How absolutely amazing.  I went through a bunch of drawers this past week after reading this chapter and got rid of old makeup and face creams that were several years old but which i was nevertheless holding onto.  Went through some drawers and took things to Goodwill.  Things that I wear but just have too many of.  I’m not saying that to be all like “Look how amazing and simple I am” but just that it felt really freeing to get rid of a bunch of things.  To have a little more empty space in the house.

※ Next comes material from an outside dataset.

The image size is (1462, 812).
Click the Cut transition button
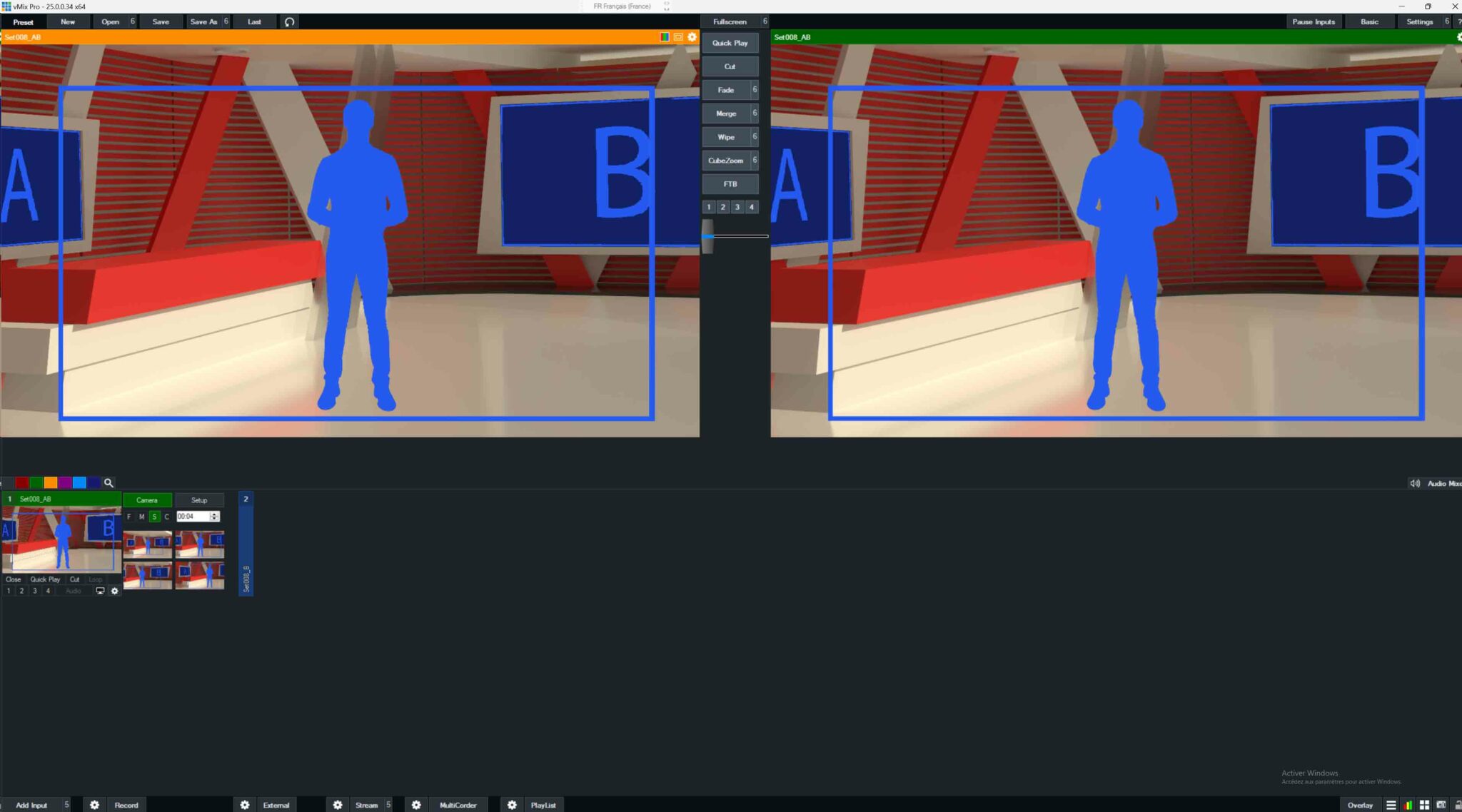coord(730,66)
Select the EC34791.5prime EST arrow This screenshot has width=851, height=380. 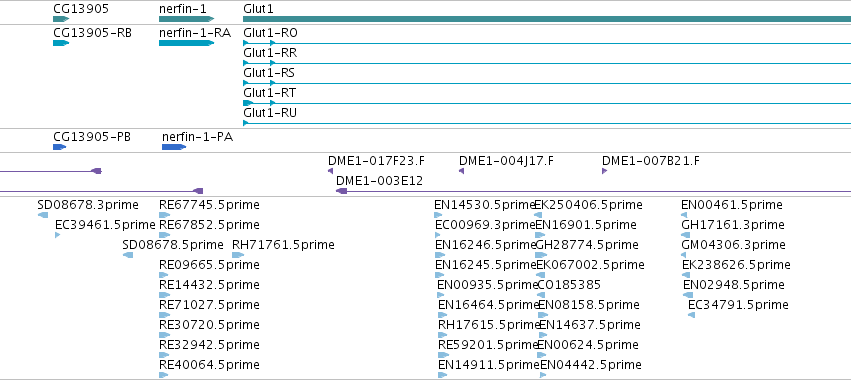691,315
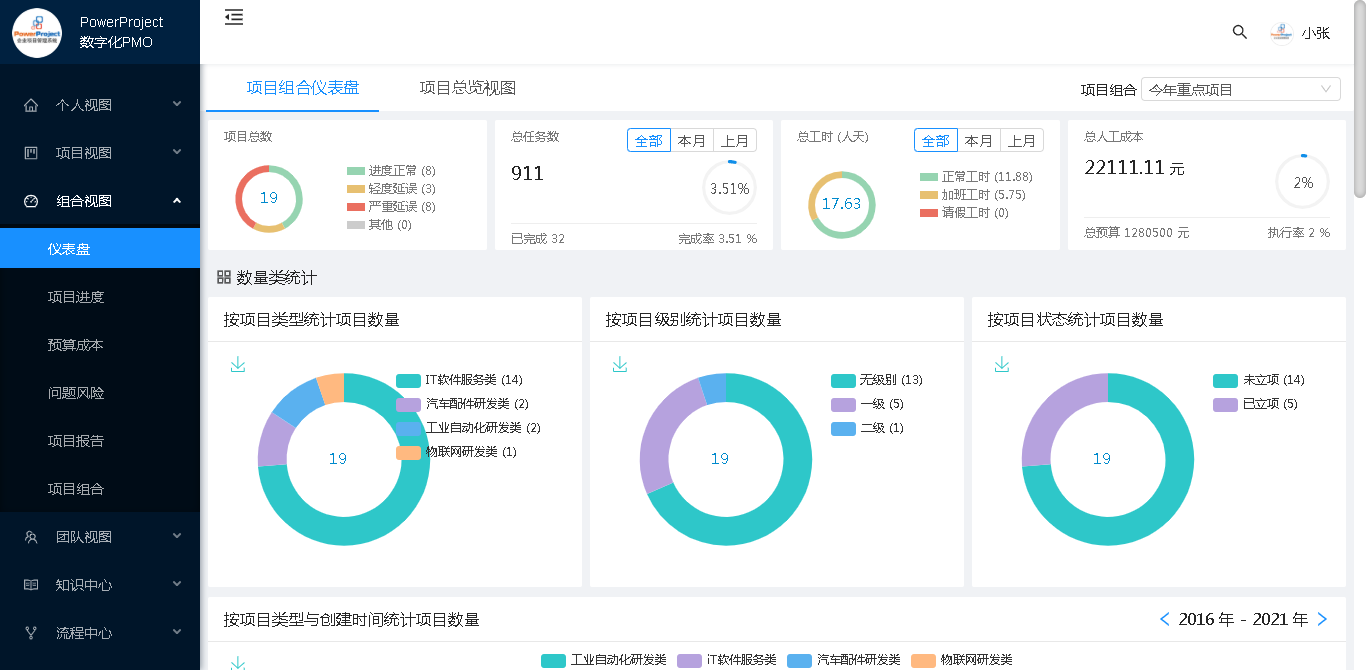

The problem is that it is easy enough to empty out drawers of face creams and old t-shirts, but it is entirely different to empty the heart of the kind of miserly anxiety that Foster is describing.  Anyway, more about this soon.

words for Lent

“Let no one hope to find in contemplation an escape from conflict, from anguish or from doubt. On the contrary, the deep, inexpressible certitude of the contemplative experience awakens a tragic anguish and opens many questions in the depths of the heart like wounds that cannot stop bleeding… This torment is a kind of trial by fire in which we are compelled, by the very light of invisible truth which has reached us in the dark ray of contemplation, to examine, to doubt, and finally to reject all the prejudices and conventions that we have hitherto accepted as if they were dogmas. Hence it is clear that genuine contemplation is incompatible with complacency and with smug acceptance of prejudiced opinions. It is not merely passive acceptance of the status quo, as some would like to believe– for this would reduce it to the level of spiritual anesthesia…. what a holocaust takes place in this steady burning to ashes of old worn-out words, cliches, slogans, rationalizations! The worst  of it is that even apparently holy conceptions are consumed along with all the rest. it is a terrible breaking and burning of idols, a purification of the sanctuary, so that no graven thing may occupy the place that God has commanded to be left empty…” (Thomas Merton, New Seeds of Contemplation, 13).